China Builds World‘s Largest Telescope to Find Aliens
Ashley Allen / 8 years ago
The world’s biggest radio telescope has been built in China, with the ultimate aim to find extraterrestrial civilisations, the country’s Xinhua state media outlet reports. The Five Hundred Meter Aperture Spherical Telescope (FAST) – located in Pingtang County in China’s southwest Guizhou Province, and the equivalent size of 30 football pitches – was completed on Sunday (3rd July) after the installation of the dish’s final triangular reflector panel.
“The telescope is of great significance for humans to explore the universe and extraterrestrial civilizations,” Chinese science fiction writer and winner of 2015 Hugo Award for Best Novel Liu Cixin declared at the official unveiling of FAST. “I hope scientists can make epoch-making discoveries.”
“FAST’s potential to discover an alien civilization will be 5 to 10 times that of current equipment, as it can see farther and darker planets,” Peng Bo of the Chinese Academy of Sciences added.
At half-a-kilometre, FAST is nearly twice as wide as the previous biggest radio telescope, the 300-metre Arecibo Observatory in Puerto Rico, best known for being the location of the finale of James Bond movie Goldeneye.

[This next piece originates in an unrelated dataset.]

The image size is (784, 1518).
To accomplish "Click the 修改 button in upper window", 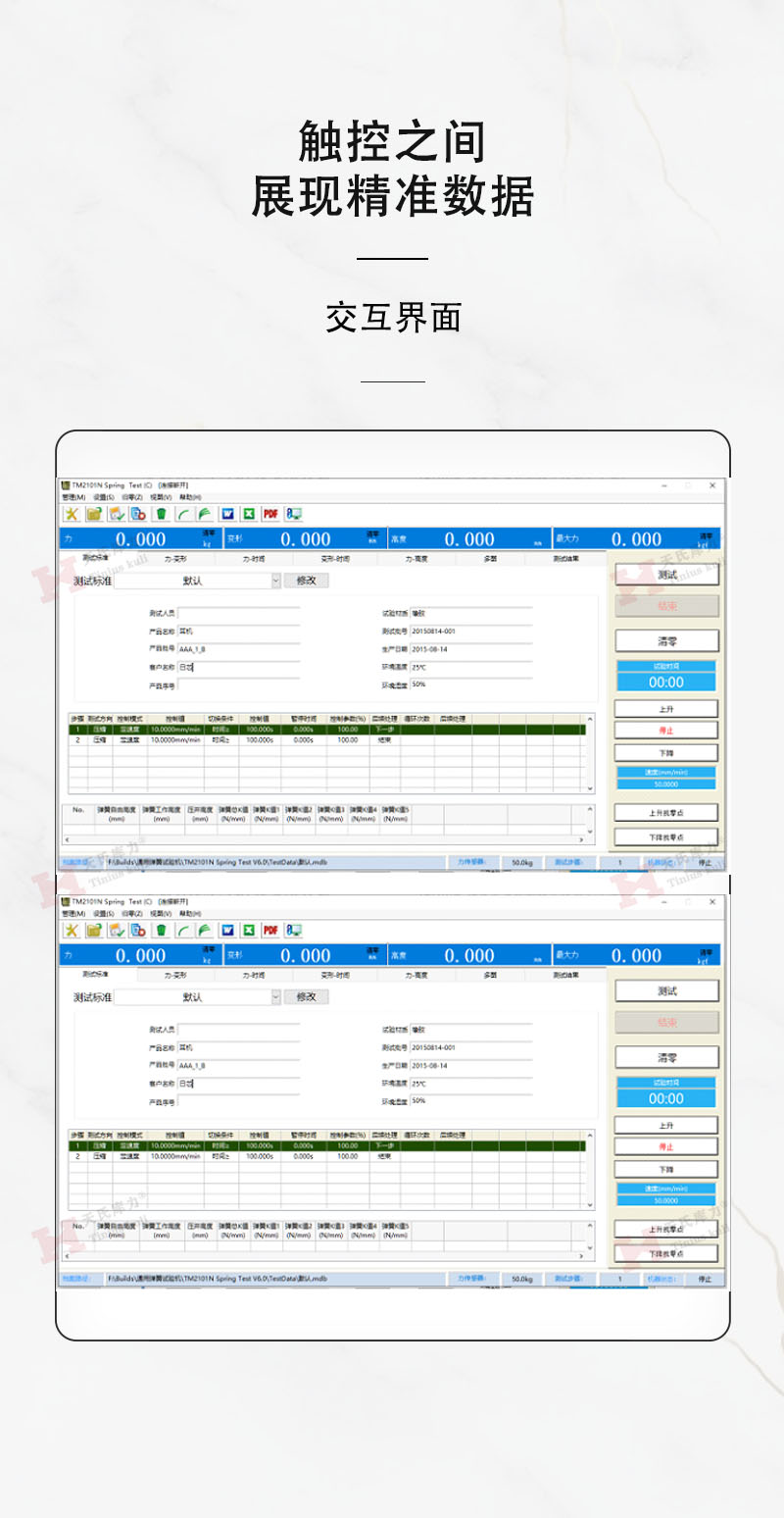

The project cost $180 million and has been under construction since 2011.
“As the world’s largest single aperture telescope located at an extremely radio-quiet site, its scientific impact on astronomy will be extraordinary, and it will certainly revolutionize other areas of the natural sciences,” Nan Rendong, Chief Scientist on the FAST Project, said.
In addition to searching out strange new worlds, the scientists behind the FAST Project hope that the radio telescope can help support breakthroughs in our understanding of pulsars, which are highly magnetised, rotating neutron stars that could help us understand gravitational fields.